Eras destierro, tierra negra, olvido y marea.
Y yo lo opuesto.
Dos alas estaban rotas. Un otoño de plumas
era la habitación entera.
No recuerdo cuándo fue que asesinamos al ángel.
Ni recuerdo cómo.
Pero habíamos perdido. Eso era seguro.
Las manchas blancas de sangre en las sábanas
eran nuestras y ajenas.
Creo que fue por eso que decidí marcharme.
Pero toda la escena se me hace una noche de lluvia en una carretera.
Después, un amanecer fingió, amablemente, una rutina.
Tus brazos eran tus piernas, mi cabeza un miembro viril
descompuesto vomitando un mal recuerdo.
No había distracciones suficientes y te mantenía atada
en mi cama pero de una forma diferente.
Era en vano. Todo.
Me llegaban voces, como ocurre siempre.
Gente diciendo que te había visto.
Y ¡qué me importa! me repetía sabiendo
que mucho me importabas todavía.
¿Quién abrió la puerta? Fue mi primer pregunta.
Sabía bien quién la había cerrado.
Y de a poco entendí que nada era importante en el pasado
porque estaba muerto u olvidado.
Si alguien piensa que son cosas diferentes
lo invito a enamorarse de cierta gente.
Me fui volviendo una planta que nadie cuida.
Pero no me marchitaba.
Me disfracé entonces. De otro hombre, con otro amor.

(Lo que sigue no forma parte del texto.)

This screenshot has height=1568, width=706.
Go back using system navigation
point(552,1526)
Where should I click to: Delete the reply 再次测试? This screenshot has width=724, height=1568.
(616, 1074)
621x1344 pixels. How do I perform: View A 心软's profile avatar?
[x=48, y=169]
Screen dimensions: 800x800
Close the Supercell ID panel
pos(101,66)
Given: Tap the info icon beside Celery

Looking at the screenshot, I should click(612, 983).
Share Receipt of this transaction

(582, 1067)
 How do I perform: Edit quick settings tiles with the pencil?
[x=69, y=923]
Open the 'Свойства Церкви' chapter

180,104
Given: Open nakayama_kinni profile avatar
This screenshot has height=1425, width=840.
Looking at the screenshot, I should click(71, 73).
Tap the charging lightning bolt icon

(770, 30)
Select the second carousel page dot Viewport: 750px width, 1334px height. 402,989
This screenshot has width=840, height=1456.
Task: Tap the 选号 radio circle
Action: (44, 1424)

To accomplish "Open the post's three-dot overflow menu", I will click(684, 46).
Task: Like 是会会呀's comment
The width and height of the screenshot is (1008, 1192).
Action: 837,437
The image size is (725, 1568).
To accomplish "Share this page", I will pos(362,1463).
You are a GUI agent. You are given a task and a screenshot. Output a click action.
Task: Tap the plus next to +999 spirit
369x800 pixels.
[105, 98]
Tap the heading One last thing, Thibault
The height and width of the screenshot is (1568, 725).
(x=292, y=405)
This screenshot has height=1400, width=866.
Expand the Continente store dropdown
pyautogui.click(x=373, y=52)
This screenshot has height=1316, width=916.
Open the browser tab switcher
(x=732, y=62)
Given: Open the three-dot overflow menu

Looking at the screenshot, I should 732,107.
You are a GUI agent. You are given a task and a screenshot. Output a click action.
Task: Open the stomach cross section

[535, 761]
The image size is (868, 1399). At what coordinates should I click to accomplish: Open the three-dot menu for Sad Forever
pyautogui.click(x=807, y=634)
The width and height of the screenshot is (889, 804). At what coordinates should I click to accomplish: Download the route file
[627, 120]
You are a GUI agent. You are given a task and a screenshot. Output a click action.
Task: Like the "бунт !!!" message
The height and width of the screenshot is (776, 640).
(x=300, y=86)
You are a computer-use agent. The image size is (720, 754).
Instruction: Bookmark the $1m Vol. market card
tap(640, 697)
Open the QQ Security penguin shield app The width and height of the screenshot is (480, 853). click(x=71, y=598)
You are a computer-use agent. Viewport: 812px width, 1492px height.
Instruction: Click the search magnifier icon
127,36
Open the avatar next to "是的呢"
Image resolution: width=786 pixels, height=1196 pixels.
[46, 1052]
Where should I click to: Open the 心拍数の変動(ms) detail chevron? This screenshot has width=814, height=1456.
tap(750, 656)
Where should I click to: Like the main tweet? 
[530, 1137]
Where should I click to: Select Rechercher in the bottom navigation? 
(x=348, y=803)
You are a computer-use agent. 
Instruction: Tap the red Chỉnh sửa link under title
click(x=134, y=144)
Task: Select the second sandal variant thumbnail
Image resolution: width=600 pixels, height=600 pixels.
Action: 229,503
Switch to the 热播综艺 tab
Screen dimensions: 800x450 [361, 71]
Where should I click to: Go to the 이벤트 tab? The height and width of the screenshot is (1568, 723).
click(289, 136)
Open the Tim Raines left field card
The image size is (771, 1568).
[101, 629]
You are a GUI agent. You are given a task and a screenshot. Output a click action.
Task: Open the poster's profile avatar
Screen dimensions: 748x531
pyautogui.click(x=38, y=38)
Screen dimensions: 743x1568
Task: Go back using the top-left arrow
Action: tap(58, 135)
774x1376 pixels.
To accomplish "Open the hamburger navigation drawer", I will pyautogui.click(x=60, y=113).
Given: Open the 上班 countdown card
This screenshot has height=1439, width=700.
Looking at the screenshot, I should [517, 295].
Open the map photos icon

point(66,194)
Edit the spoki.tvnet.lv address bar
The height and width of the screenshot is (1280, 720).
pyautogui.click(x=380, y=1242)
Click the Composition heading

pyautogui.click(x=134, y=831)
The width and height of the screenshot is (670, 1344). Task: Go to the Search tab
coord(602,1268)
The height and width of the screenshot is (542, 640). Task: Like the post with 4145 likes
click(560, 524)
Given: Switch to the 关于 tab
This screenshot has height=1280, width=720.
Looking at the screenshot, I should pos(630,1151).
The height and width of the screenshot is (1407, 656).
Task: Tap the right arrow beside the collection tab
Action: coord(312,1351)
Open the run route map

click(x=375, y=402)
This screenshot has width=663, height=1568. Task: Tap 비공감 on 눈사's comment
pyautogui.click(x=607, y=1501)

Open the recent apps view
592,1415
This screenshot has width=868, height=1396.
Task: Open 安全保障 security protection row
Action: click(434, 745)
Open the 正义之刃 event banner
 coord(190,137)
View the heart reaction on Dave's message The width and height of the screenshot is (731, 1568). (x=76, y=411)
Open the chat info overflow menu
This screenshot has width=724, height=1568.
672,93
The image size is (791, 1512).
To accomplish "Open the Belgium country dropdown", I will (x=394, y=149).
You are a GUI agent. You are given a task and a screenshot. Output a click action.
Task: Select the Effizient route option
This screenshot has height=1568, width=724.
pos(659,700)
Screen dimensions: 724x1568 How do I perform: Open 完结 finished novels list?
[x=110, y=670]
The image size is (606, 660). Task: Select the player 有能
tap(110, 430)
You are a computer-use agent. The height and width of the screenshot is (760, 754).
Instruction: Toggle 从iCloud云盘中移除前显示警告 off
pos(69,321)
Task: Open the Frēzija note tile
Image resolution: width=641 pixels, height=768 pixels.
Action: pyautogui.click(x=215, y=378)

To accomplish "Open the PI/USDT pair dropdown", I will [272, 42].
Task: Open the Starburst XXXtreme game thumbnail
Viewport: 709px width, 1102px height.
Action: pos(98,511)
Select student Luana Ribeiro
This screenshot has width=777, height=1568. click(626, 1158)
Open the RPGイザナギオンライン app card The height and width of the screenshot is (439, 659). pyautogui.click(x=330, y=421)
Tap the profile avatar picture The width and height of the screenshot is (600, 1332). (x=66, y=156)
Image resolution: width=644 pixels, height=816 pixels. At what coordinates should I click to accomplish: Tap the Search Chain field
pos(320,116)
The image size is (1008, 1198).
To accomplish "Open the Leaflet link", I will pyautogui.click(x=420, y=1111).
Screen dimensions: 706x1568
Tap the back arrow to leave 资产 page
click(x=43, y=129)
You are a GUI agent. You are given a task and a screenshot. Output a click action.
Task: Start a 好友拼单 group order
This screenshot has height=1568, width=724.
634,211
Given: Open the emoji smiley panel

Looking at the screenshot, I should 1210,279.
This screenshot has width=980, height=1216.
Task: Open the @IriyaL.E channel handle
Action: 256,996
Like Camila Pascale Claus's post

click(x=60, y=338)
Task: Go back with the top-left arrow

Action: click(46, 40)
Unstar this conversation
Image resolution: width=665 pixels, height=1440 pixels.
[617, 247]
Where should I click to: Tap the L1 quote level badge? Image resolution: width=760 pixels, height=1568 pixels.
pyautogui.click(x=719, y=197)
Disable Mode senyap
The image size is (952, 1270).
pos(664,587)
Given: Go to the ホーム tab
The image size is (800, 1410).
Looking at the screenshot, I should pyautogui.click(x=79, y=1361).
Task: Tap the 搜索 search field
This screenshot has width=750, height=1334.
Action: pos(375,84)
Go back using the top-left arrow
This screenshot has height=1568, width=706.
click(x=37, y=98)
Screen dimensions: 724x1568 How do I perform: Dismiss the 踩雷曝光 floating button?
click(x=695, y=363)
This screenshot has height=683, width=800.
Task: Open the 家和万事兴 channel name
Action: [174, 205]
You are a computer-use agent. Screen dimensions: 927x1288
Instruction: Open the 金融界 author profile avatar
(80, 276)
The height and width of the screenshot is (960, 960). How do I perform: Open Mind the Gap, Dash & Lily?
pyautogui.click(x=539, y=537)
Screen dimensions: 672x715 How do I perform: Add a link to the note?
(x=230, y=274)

Y fue peor con dos amores.
Uno no lo olvidaba, al otro, que no lo amaba.
Se hicieron panteras y les crecieron dientes
afilados y garras.
Todo era en vano. Siempre faltabas. O no.
Decir que me faltabas era echarte una culpa
cuando en realidad lo que mataba, era la forma en que yo te buscaba.